Across the immediate crisis, its aftermath, and into the medium-term, this project will improve understanding of how families on a low income experience the pandemic, and the responses of the institutions and organisations supporting them. It will:
- Explore how the social security system responds to COVID-19 – using the Child Poverty Action Group’s Early Warning System, which provides real time information on design and delivery issues identified by welfare rights advisers,
- Explore how researchers of poverty can ethically and effectively conduct research in these challenging times – working with researchers with longitudinal qualitative, quantitative, and participatory research underway to develop sensitive methodological approaches to assess the experience and impact of COVID-19 on families on a low income and to aggregate and disseminate emerging findings.
- Document how families living on a low income are navigating the pandemic – through a participatory methodology that will enable families in a range of situations to share and exchange their experiences on a range of areas including the implications of school closures, work and care, navigating the social security system, and the roles played by advice services, food banks and other forms of emergency provision.

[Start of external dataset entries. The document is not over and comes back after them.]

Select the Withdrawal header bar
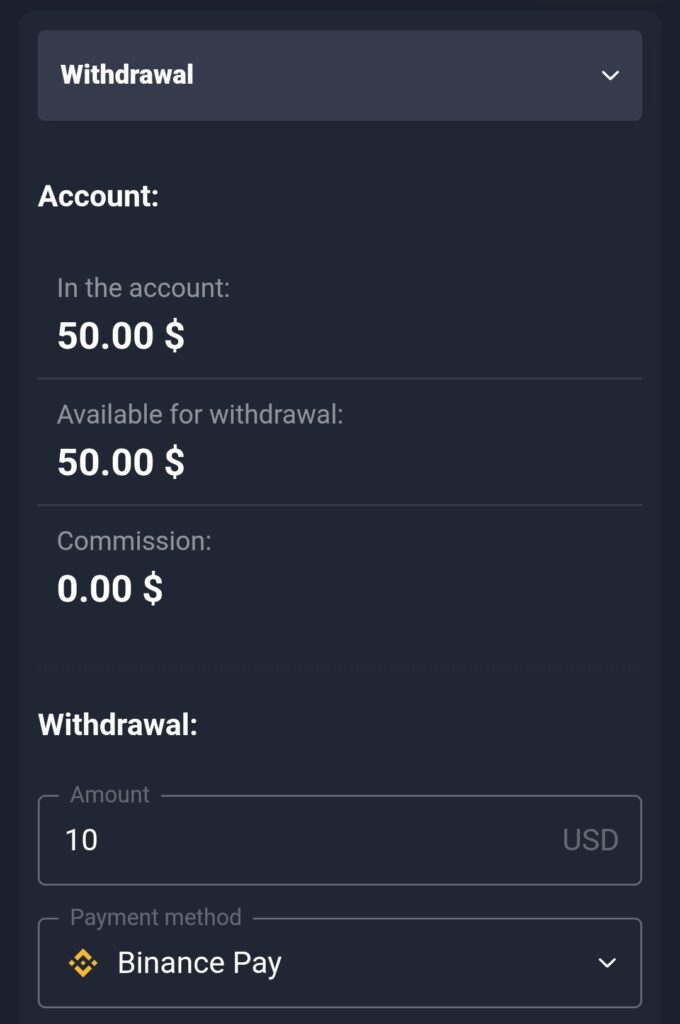This screenshot has height=1024, width=680. click(340, 76)
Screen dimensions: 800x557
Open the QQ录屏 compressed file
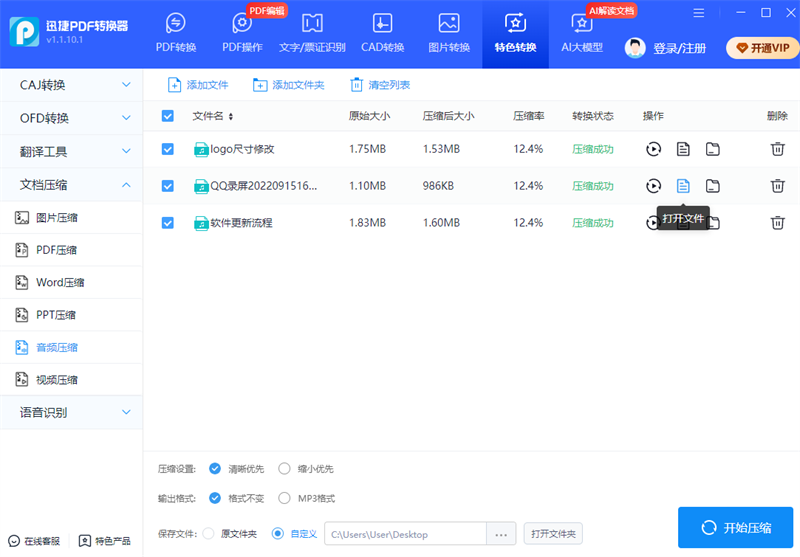(683, 186)
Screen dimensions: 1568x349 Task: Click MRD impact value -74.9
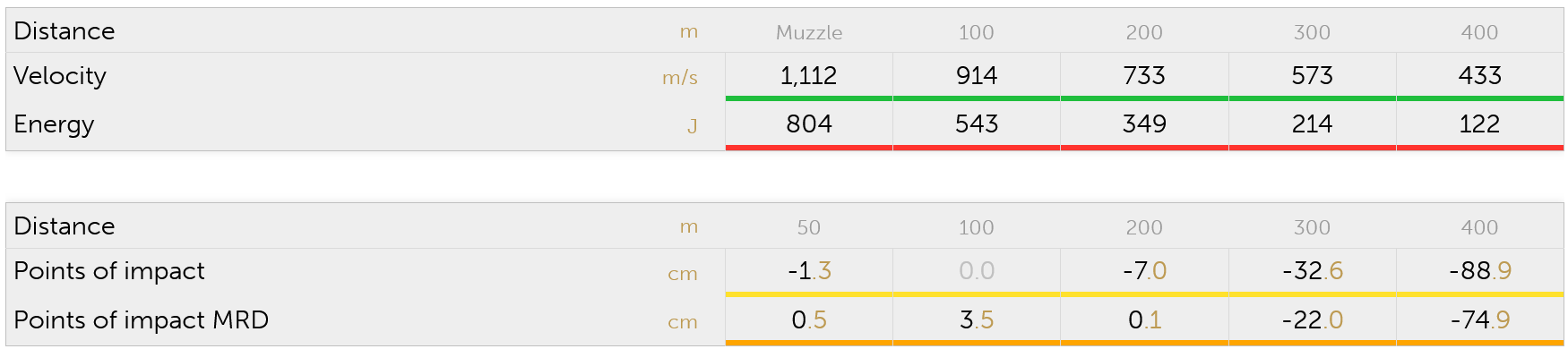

- Model the impact of social security changes on the incomes of families with children and assess the likely effect of alternative policy approaches, especially those emerging as relevant from the findings across other phases of the project.
- Create clear, effective chains of communication with policymakers – to disseminate findings and policy implications arising from the research and to influence policymaking in real time.
Overall, the project will illuminate the experiences of families in poverty during an unprecedented time; influence the evolving policy response; and generate insight into how social security policymaking in the UK changes, and is changed, by COVID-19.